Spelt baker Stefan Dümig has three facilities near Munich. Is his company too small for automation and digitalization? On the contrary, Dümig says. He is constantly on the lookout for better equipment and more efficient processes, and he is now expanding his online business.

Stefan Dümig is standing in front of a large computer display and studying a list of ingredients in his storeroom, which smells of spices and fruit. The display on the scales only shows the color green for each ingredient when the correct weight in grams is attained. “Previously, bakers worked by intuition and experience,” Dümig said. “Sometimes the intuition was right, sometimes it was wrong.” In the worst case, the dough did not rise properly or the final product just didn’t taste good. “I want precision,” Dümig said.

Controls itself: The mixer runs on a digital stopwatch and keeps the exact times.

Dümig’s bakery is not a large operation. His grandfather made bread in the same building in Haar, near Munich. Its window shutters are yellow. It has a sales counter and a few roundtables where customers can enjoy breakfast in its front room. But its cellar is full of the kind of machines that you would normally find only in industrial bakeries – such as a large digitalized scale or a stirring device that automatically adheres to the correct kneading times. Even back in the 1990s, Dümig purchased a computer-controlled deep fryer that he could use to automatically turn over his doughnuts. “At the time, my colleagues laughed at me,” he said. The machine did, in fact, make mistakes in the beginning; it cut the doughnuts in half when it turned them over. But Dümig was obstinate. Today, the fifth generation of the deep fryer helps him make 37 varieties of doughnut – everything from mango cheesecake to strawberry mascarpone.

Dümig, who has short, white-blonde hair and the physique of a triathlete, seems to generate one idea a second. He continually imagines what he can improve or invent. His fanciful doughnut creations are joined by baguette-like loaves of white bread, so-called souls, in flavors like gorgonzola fig or spinach feta. Dümig adores his creations.

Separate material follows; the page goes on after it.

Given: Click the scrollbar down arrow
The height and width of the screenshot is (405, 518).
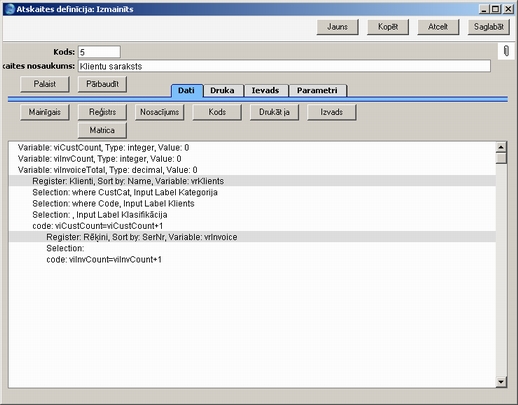Looking at the screenshot, I should [x=501, y=381].
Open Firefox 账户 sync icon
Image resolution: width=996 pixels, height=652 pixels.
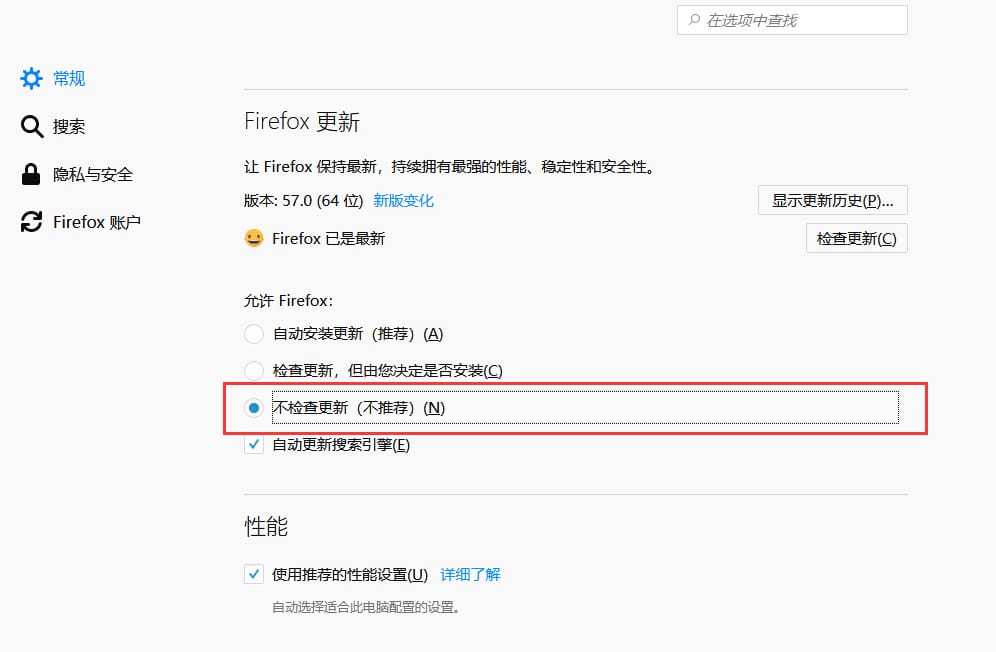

THE MACHINES TAKE UNLOVED WORK FROM US.

People Often Bring Out an Idea Too Early

He doesn’t see his interest in computers and machines as a contradiction: “Quite the opposite. Thanks to the digital scale and the software in my office, I can devise new recipes more easily.” If he is lucky, an attempt at a new creation will prove successful immediately. Dümig said he would prefer a direct interface connecting his office and the scale, then he could digitally schedule the orders for the next day. Screens showing videos of the bakery are mounted in the sales room, and the customers have WLAN. Dümig is also an active user of social media – he is developing his own app to let customers collect bonus points and pay with their smartphones. Even in 2019, many other German bakeries of comparable size don’t even let customers pay by credit card.

Credo of the employees: To improve the quality of craftsmanship and make few mistakes.

Perhaps Dümig owes his interest in experimentation to spelt. After he took over the bakery from his father in 1989, he quickly decided to bet on spelt flour. His ambition: to produce as many baked goods as possible from spelt instead of wheat. Spelt has to be processed differently, and there were hardly any recipes to guide him so he developed them himself. Dümig likes to try things out. He was already experimenting with the “bio” concepts, which are widespread in Germany today, back when it was impossible to get bio-butter in parts of the country. Today there isn’t a single baker who doesn’t sell at least one bread variety made of ingredients from ecological agriculture. Dümig launched his first online shop eleven years ago, but closed it later. “People often come out with an idea too early, but they gain valuable experience,” he said.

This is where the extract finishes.